Text segment –
********
Local Residents Gather Outside A Dugout During The Fighting Over The Breakaway Region Of Nagorno Karabakh In The City Of Terter
Local residents gather outside a dugout in readiness to take shelter during the fighting over the breakaway region of Nagorno-Karabakh in the city of Terter, Azerbaijan
Blood, bombs and bones as ceasefire appears elusive in Nagorno-Karabakh

By Jonathan Gorvett

Heavy fighting between Azeri and Armenian forces in and around Nagorno Karabakh hit world headlines last week, with widespread destruction and loss of life as both sides deployed warplanes, heavy artillery, tanks and drones along a 200km front.

There were calls for an immediate end to hostilities from Russian President Vladimir Putin, France’s President Emmanuel Macron and US President Donald Trump, although both sides initially rejected any return to the negotiating table.

Armenian Prime Minister Nikol Pashinyan told Russia’s Interfax news agency in Yerevan Wednesday that it was not “very appropriate” to talk of negotiations “at a time of intensive hostilities.”

Meanwhile, Azeri President Ilham Aliyev said the same day that, “We have only one condition. Armenia must leave our land. If the Armenian government complies with this, the fighting will stop.”

Aliyev was also backed up by Turkey’s President Recep Tayyip Erdogan, who rejected calls for a ceasefire until Armenia end its “occupation” of Nagorno Karabakh.

Erdogan also called for an end to the “unacceptable” involvement of France, Russia and the US in the search for a solution to the conflict.

While Turkey – and Armenia – may have subsequently taken a more moderate line, this week has undoubtedly seen “the most serious outbreak of fighting since 1993-1994,” Professor Gerard Libaridian, historian and advisor to former Armenian President Levon Ter-Petrosyan, told the Cyprus Mail.

Yet, Libaridian adds, this outbreak was also “inevitable, predictable and was predicted”.

Indeed, recent times have seen rhetoric and actions on both sides rising to a crescendo, while negotiations have been largely abandoned.

An earlier outbreak of fighting back in July saw “No diplomatic follow up to pacify the situation along the frontlines”, Olesya Vartanyan, International Crisis Group’s Senior Analyst for the South Caucasus, told Cyprus Mail.

Although Covid-19 ended opportunities for shuttle diplomacy, there were few calls of any kind on the leaderships in Baku and Yerevan, despite the fact that leaders in both capitals were engaging in “heated rhetoric and calls on the public to prepare for war,” Vartanyan says.

“When you take your eye off the ball,” Jonathan Katz, Senior Fellow with the German Marshal Fund in Washington DC, told Cyprus Mail, “the vacuum tends to get filled by those who want to keep things hot.”

Temperatures therefore look likely to continue rising in the South Caucasus, despite the approaching winter.

The seeds of the current fighting go back to when both Azerbaijan and Armenia were republics within the Soviet Union.

During that time, many Azeris lived in what is now Armenia, while largely Shiite Muslim and ethnic Turkic Azerbaijan – the larger of the two states – had a substantial ethnic Christian Armenian population.
********
Activities –
A. Decide whether each statement agrees with the article on the Nagorno-Karabakh fighting, answering yes or no and quoting the words that settle it: (i) the fighting ran along a 200km front; (ii) Erdogan backed calls for a ceasefire; (iii) Covid-19 ended opportunities for shuttle diplomacy.
B. In the article on the Nagorno-Karabakh fighting, what single condition does Ilham Aliyev set for the fighting to stop?
********
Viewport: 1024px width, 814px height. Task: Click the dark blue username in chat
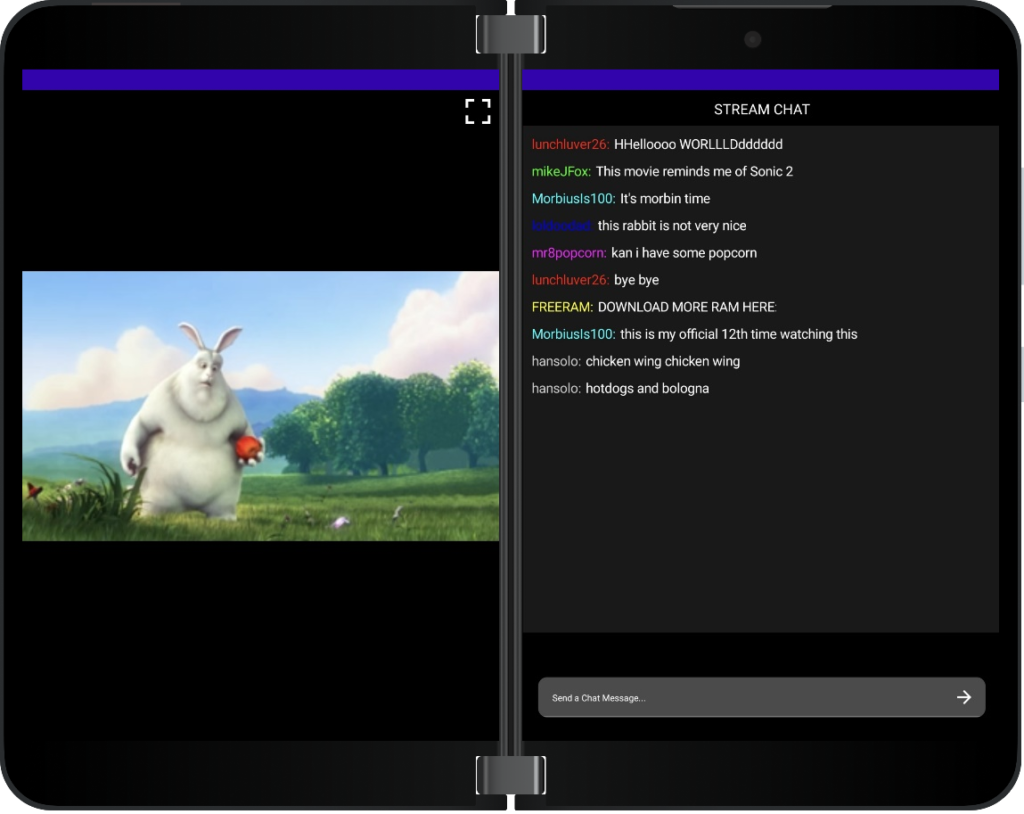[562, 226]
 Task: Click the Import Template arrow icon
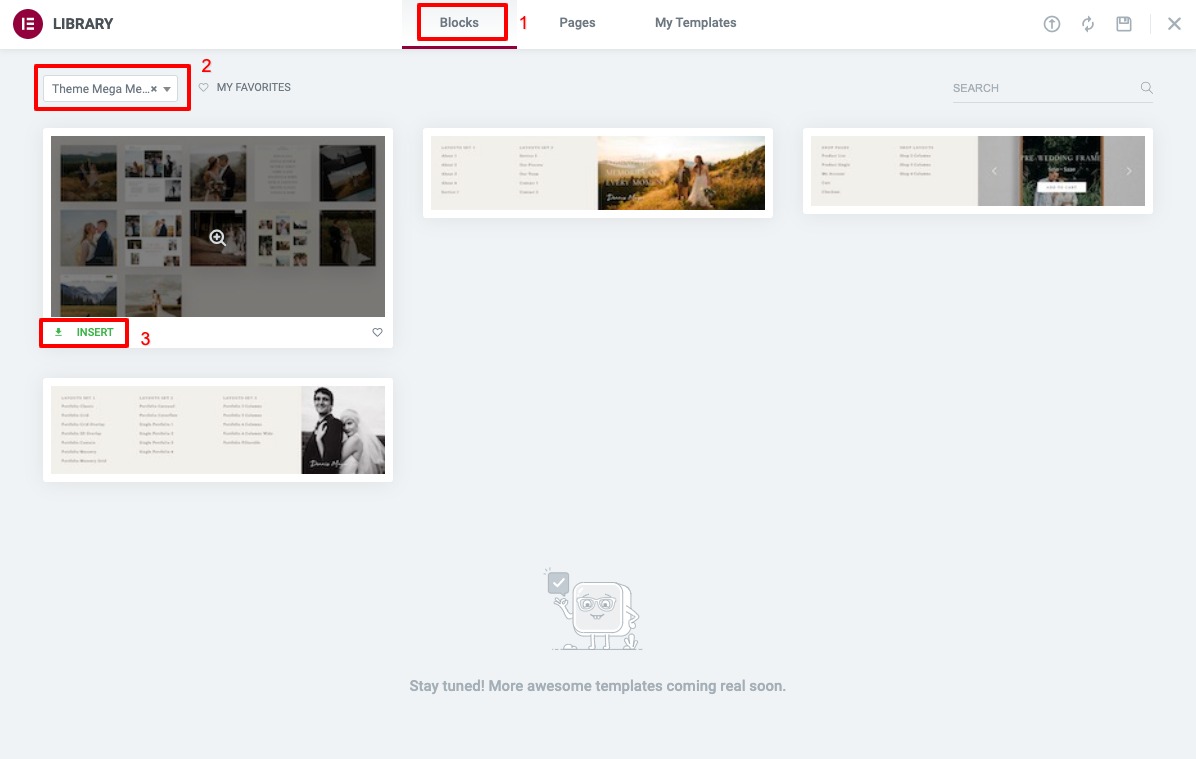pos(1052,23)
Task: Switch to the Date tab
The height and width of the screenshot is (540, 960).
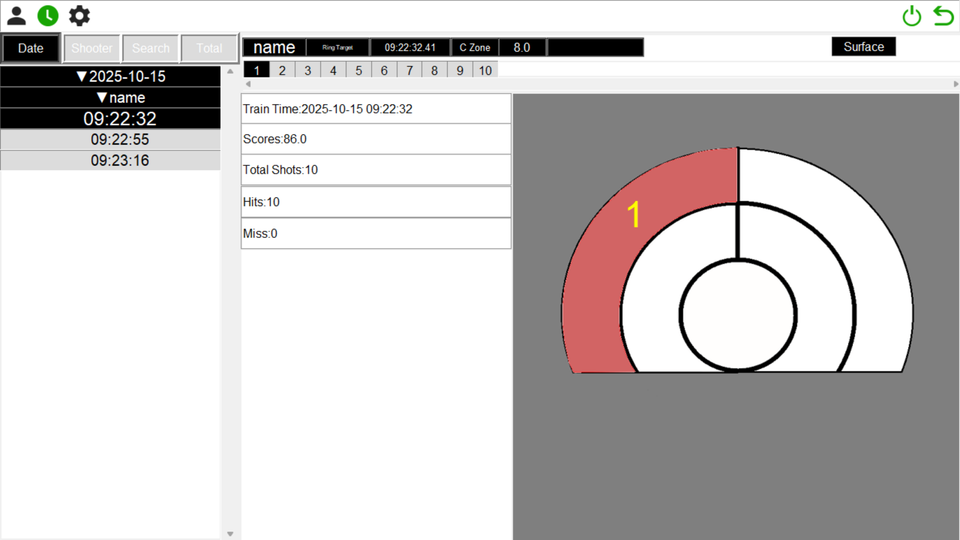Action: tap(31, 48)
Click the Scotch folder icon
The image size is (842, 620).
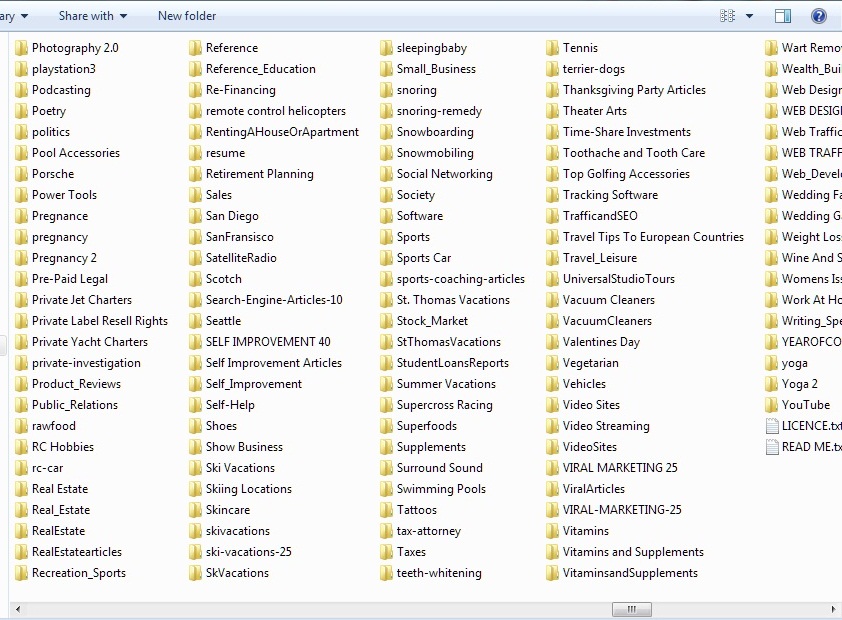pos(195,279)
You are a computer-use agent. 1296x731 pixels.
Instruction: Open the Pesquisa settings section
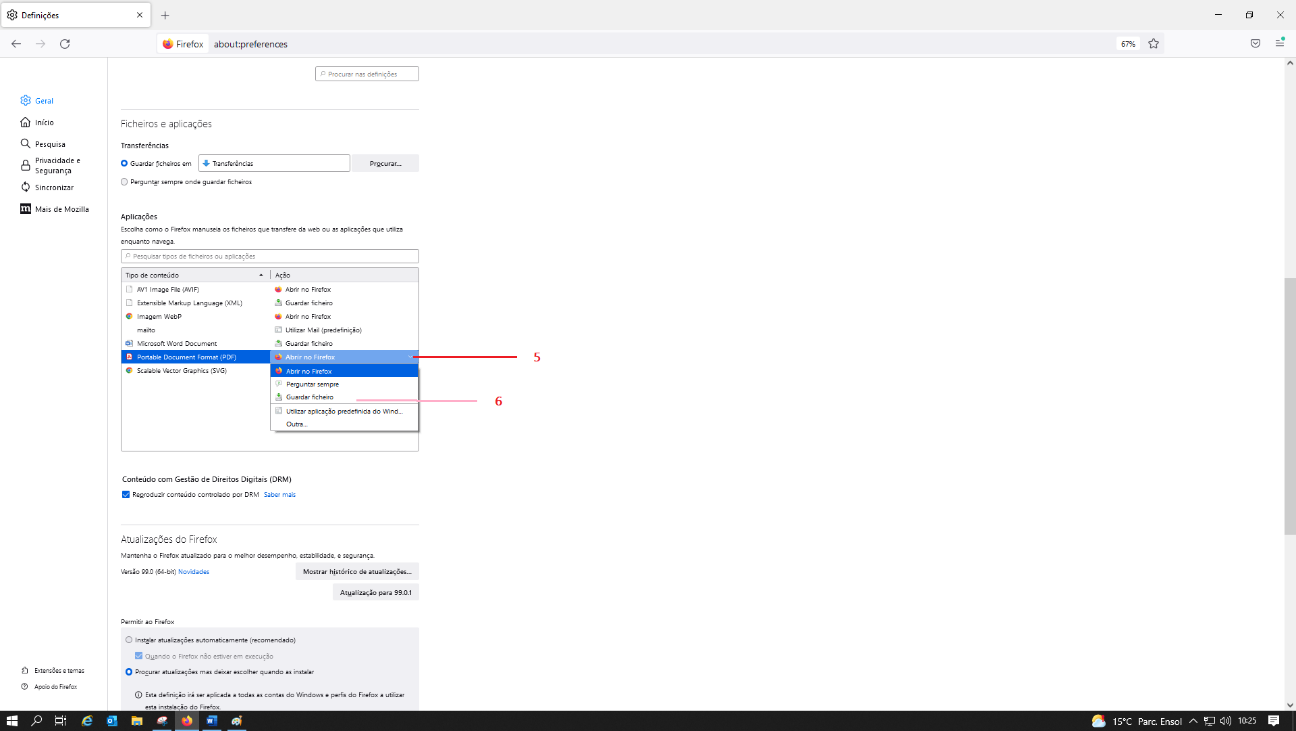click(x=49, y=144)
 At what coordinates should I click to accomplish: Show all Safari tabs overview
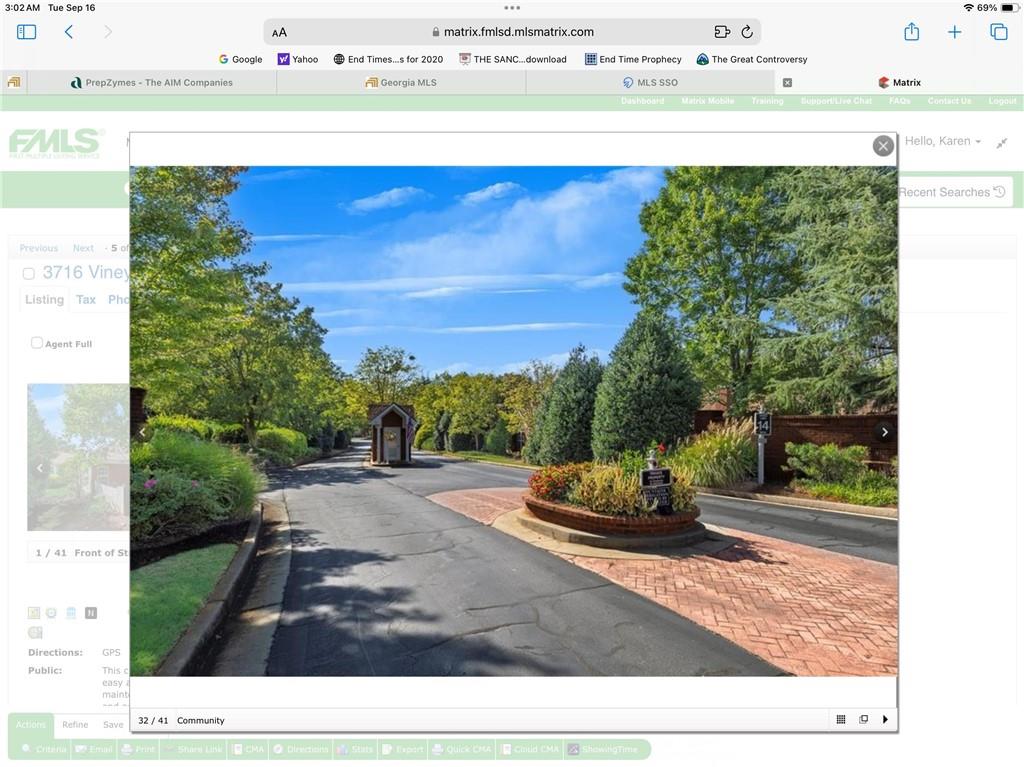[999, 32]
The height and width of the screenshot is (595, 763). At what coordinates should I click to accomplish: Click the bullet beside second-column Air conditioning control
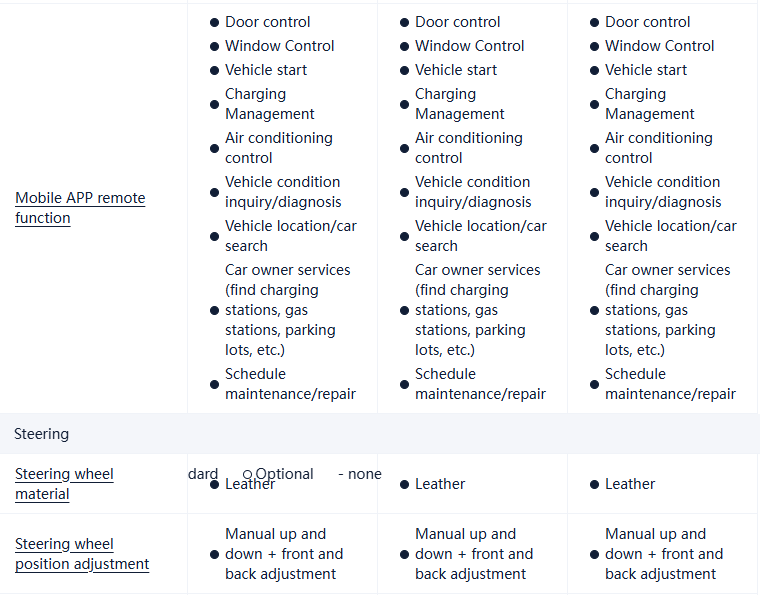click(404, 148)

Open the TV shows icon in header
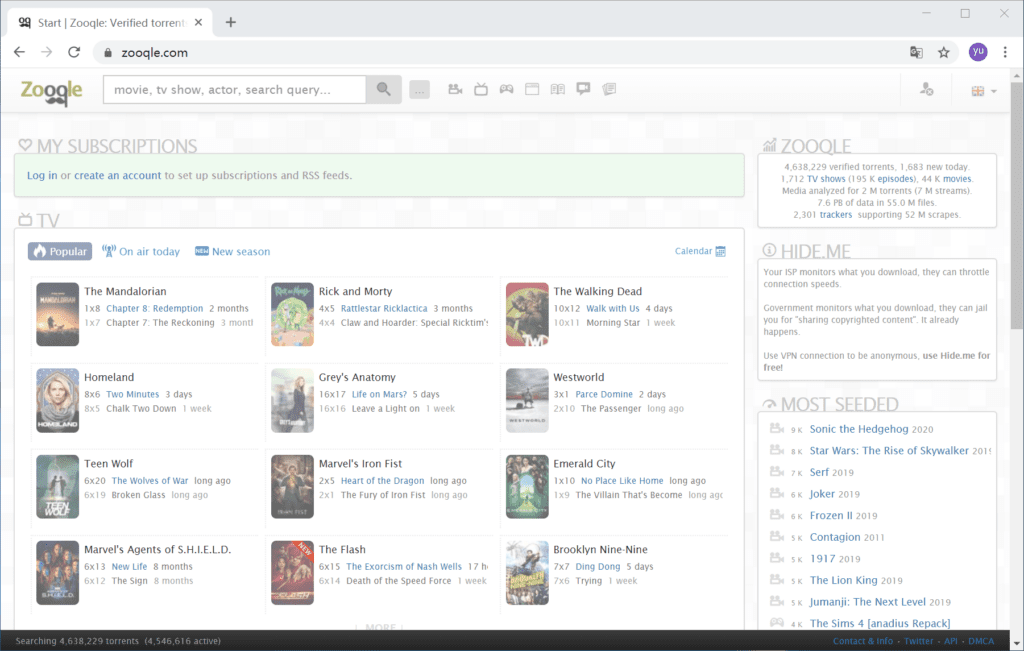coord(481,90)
********
Solutions to the exercise –
A.
(i) Yes: "along a 200km front"
(ii) No: "rejected calls for a ceasefire until Armenia end its “occupation” of Nagorno Karabakh"
(iii) Yes: "Although Covid-19 ended opportunities for shuttle diplomacy"

B. Armenia must leave Azerbaijan's land.